◆ Work to be completed ◆
Copy the items from the line with "Click the Grammarly icon in reply box" to the line with "[x=537, y=39]" without changing anything.
## Start Data records
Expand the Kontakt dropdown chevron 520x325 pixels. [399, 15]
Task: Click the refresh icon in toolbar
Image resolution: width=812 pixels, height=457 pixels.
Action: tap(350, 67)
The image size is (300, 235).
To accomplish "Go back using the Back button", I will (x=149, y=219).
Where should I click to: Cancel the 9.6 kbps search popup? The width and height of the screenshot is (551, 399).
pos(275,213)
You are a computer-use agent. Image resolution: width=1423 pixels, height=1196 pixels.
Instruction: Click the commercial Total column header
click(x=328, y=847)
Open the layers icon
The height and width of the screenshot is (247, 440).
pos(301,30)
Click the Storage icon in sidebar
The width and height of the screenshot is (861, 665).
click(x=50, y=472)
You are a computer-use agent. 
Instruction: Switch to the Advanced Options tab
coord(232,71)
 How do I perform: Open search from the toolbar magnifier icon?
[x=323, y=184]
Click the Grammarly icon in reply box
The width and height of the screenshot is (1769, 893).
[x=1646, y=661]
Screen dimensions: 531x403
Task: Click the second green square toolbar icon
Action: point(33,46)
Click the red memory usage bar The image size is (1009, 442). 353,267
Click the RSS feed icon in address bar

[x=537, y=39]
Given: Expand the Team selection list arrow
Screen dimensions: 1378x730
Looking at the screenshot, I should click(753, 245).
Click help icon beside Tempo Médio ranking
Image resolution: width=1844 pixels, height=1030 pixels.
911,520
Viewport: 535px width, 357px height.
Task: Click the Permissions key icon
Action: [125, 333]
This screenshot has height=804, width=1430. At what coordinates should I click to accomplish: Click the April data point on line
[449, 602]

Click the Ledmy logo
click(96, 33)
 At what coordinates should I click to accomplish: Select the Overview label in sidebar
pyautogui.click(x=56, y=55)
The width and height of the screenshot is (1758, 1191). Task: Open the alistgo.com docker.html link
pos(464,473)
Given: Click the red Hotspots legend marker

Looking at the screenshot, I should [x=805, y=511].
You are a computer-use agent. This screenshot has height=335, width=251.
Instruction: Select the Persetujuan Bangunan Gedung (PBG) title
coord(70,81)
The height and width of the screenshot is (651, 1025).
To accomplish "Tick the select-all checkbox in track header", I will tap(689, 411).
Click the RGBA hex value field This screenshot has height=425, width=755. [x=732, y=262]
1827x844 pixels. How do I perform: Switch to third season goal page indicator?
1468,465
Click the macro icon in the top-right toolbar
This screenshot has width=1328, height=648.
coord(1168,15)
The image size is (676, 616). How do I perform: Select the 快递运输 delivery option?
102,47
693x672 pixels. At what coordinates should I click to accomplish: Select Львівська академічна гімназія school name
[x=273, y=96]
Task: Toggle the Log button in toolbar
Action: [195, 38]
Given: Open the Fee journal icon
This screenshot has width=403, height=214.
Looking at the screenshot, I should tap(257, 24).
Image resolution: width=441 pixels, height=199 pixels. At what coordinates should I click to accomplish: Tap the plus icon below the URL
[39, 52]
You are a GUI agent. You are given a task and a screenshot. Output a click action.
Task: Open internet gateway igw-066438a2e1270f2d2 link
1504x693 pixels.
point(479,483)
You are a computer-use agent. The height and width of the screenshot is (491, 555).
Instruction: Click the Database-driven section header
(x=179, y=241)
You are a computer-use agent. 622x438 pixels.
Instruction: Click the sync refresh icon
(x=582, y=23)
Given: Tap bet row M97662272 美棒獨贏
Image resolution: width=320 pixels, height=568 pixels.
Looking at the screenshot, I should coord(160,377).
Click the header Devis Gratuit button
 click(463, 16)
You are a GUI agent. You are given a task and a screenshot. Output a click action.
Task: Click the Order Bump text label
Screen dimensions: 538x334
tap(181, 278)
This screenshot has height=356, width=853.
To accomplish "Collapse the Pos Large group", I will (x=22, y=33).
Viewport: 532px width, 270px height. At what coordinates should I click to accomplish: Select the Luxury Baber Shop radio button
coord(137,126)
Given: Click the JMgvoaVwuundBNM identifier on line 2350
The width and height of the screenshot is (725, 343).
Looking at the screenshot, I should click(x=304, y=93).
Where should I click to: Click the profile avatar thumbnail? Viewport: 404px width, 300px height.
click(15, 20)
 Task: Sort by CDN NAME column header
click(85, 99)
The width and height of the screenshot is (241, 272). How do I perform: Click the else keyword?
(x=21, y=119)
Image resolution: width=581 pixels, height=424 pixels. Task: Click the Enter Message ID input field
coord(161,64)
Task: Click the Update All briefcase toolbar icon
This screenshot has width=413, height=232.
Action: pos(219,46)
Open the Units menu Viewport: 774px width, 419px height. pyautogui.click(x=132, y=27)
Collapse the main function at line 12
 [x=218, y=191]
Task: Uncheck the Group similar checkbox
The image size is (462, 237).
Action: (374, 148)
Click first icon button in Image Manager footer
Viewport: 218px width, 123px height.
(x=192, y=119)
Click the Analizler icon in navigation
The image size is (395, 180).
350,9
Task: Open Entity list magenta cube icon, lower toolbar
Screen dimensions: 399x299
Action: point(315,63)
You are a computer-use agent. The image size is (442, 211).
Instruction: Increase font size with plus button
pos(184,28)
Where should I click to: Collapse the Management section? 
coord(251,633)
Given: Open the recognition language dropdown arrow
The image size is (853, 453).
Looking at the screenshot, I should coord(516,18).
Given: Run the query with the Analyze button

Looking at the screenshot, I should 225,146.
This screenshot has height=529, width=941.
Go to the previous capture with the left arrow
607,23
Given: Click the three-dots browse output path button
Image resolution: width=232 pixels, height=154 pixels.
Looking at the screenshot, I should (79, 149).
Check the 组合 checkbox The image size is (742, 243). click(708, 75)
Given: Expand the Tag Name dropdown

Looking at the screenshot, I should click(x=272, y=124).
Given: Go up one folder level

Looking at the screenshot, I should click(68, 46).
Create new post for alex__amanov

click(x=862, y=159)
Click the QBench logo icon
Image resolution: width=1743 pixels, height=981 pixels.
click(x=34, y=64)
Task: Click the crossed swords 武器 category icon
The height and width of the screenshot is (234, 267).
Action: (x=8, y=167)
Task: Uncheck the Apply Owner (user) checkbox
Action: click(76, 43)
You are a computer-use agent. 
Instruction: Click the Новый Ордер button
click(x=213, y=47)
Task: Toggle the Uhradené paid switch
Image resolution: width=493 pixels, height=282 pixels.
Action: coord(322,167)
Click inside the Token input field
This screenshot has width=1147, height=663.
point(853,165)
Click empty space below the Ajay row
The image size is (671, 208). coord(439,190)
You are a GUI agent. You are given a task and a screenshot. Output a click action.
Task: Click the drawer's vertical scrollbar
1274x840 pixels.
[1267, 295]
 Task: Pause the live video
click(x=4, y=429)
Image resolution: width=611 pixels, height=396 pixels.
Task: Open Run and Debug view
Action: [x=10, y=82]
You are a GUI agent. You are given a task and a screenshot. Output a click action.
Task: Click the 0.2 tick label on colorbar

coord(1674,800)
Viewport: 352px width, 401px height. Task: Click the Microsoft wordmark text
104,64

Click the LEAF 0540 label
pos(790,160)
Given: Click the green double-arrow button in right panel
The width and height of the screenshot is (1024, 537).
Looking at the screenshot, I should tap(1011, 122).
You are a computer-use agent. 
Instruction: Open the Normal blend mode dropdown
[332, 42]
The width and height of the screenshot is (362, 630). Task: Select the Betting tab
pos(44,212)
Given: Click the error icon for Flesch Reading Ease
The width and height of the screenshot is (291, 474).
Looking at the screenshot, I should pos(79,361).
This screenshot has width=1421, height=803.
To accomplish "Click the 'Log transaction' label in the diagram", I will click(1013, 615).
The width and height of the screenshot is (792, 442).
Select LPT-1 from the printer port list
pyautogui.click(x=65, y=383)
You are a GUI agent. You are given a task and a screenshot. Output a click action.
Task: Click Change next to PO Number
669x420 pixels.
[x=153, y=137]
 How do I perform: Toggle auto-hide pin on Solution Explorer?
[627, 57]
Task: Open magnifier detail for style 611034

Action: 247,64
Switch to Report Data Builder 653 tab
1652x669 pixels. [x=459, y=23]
## End Data records
◆ Answer to this problem ◆
Click the Grammarly icon in reply box
The width and height of the screenshot is (1769, 893).
[x=1646, y=661]
Screen dimensions: 531x403
Task: Click the second green square toolbar icon
Action: point(33,46)
Click the red memory usage bar The image size is (1009, 442). 353,267
Click the RSS feed icon in address bar

[x=537, y=39]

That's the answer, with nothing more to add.